Programming Languages vs. Fat Fingers - petsos
http://www.spinellis.gr/blog/20121205/

======
kps
As a historical note, the Mercury period-vs-comma¹ bug probably wasn't a
_typo_ as such. In that era, programmers didn't type their programs; they
wrote them on paper, using special printed forms² so that their intent would
be clear to the professional typists who entered it. To prevent typos,
everything would be typed at least twice; in the days before diff, there was
special-purpose hardware for this.³

I can think of three possibilities for the programmer making such an error:
actually writing it wrong (which seems unlikely to me because the mental
context of writing a loop range doesn't lend itself to writing a single
number); a skipping pen; or a locale issue — i.e. a programmer of European
origin mixing up the characters.

¹ <http://catless.ncl.ac.uk/Risks/9.54.html#subj1.1> ²
<http://en.wikipedia.org/wiki/File:FortranCodingForm.png> ³
<http://en.wikipedia.org/wiki/Keypunch#IBM_056_Card_Verifier>

------
Someone
I cannot find how they controlled for the wordiness of the different
languages.

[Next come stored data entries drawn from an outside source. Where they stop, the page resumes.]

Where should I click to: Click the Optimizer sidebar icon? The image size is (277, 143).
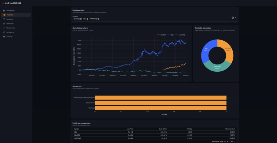(4, 23)
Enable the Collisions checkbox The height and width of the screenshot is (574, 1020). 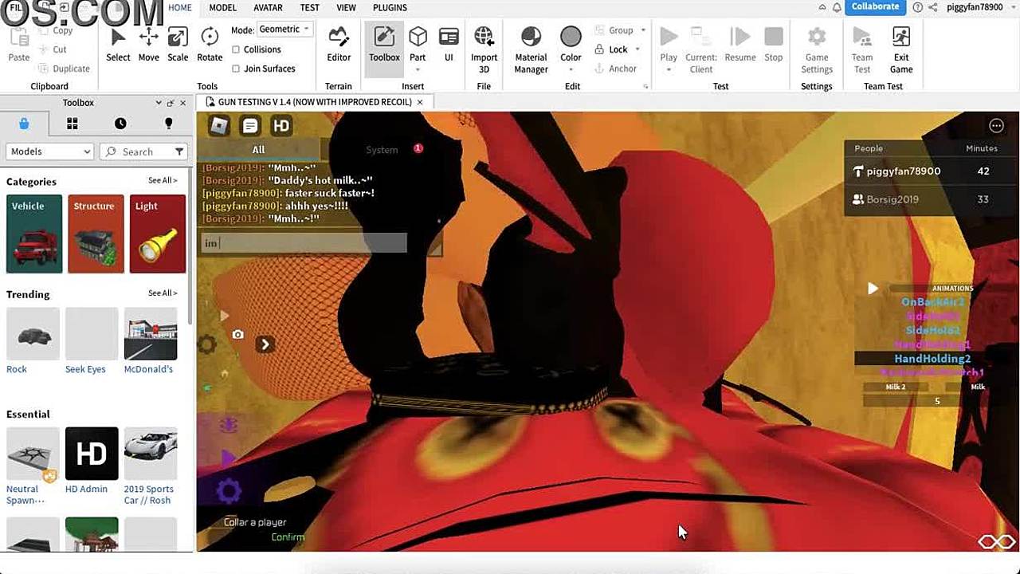click(x=236, y=49)
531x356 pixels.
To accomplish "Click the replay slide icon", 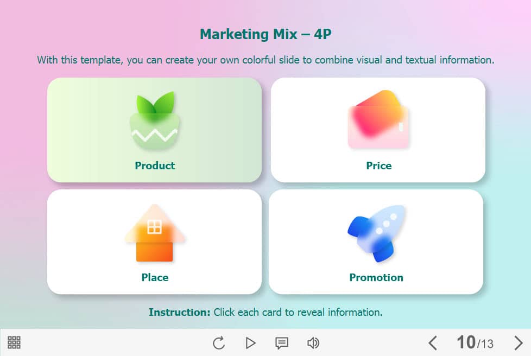I will pyautogui.click(x=219, y=343).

They changed one token in each file, but the number of tokens per
file might be different. For example, Python likely will be shorter than Java
due to its significant whitespace.

Also, the 'replace a single character in a token by noise' change may have
hugely different effects, not only because of differences in keywords
(begin…end vs {…}) but also, and probably more so, because of average variable
and function name length (for the languages tested, this is a cultural issue,
but it would not surprise me if the effect were large. You won't find
'FooFactory' in a perl program)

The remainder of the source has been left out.